[Opening Provided passage section]
Single by Crystal Shawanda

from the album Dawn of a New Day
- Released: January 7, 2008 (CAN) February 25, 2008 (US)
- Genre: Country
- Length: 3:34
- Label: RCA Nashville
- Songwriters: Cory Batten Kent Blazy Rory Feek
- Producer: Scott Hendricks

Crystal Shawanda singles chronology
|  | "You Can Let Go" (2008) | "What Do I Have to Do" (2008) |

Crystal Shawanda American singles chronology
|  | "You Can Let Go" (2008) | "My Roots Are Showing" (2008) |

= You Can Let Go =

"You Can Let Go" is a song written by Rory Feek, Kent Blazy and Cory Batten, and recorded by Canadian country music artist Crystal Shawanda. It was released in Canada in January 2008 and the U.S. in February 2008 as the first single from the album Dawn of a New Day. The song became the fastest rising debut Canadian country single ever. "You Can Let Go" was nominated for Single of the Year at the 2008 Canadian Country Music Association Awards.

In the United States, "You Can Let Go" peaked at number 21 on the Hot Country Songs charts.

==Content==
The song features three scenarios where the female narrator asks her father to "let go" of her, the first being when she is riding a bicycle as a child.
[Closing Provided passage section]
About this task — Resume the article about the song "You Can Let Go," writing on from its last sentence.
[Opening Recorded data section]
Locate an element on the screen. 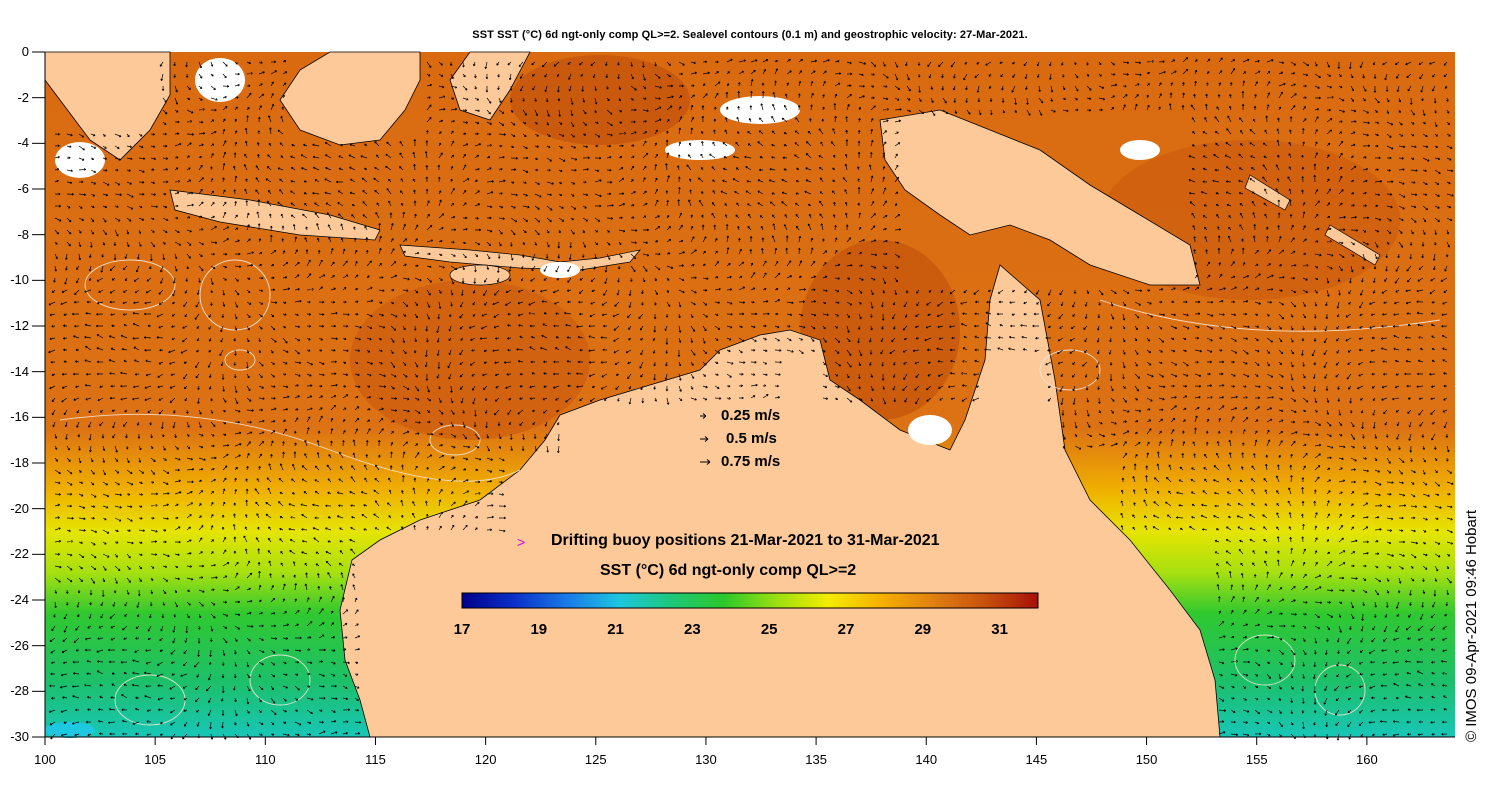 The image size is (1500, 790). y-tick-label: -16 is located at coordinates (20, 417).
[Closing Recorded data section]
Answer to this problem —
==Critical reception==
Kevin John Coyne of Country Universe rated the song "A", praising Shawanda's voice and saying that "I knew where 'You Can Let Go' was going to end up by the third verse, but I was still choked up by it, as the songwriters painted an achingly accurate portrait."

==Music video==
A music video was released for the song, directed by Margaret Malandruccolo. In the video, Shawanda is shown singing the song on the stage of an empty auditorium along with scenes of her as a child (played by Cassandra Laus) riding a bicycle.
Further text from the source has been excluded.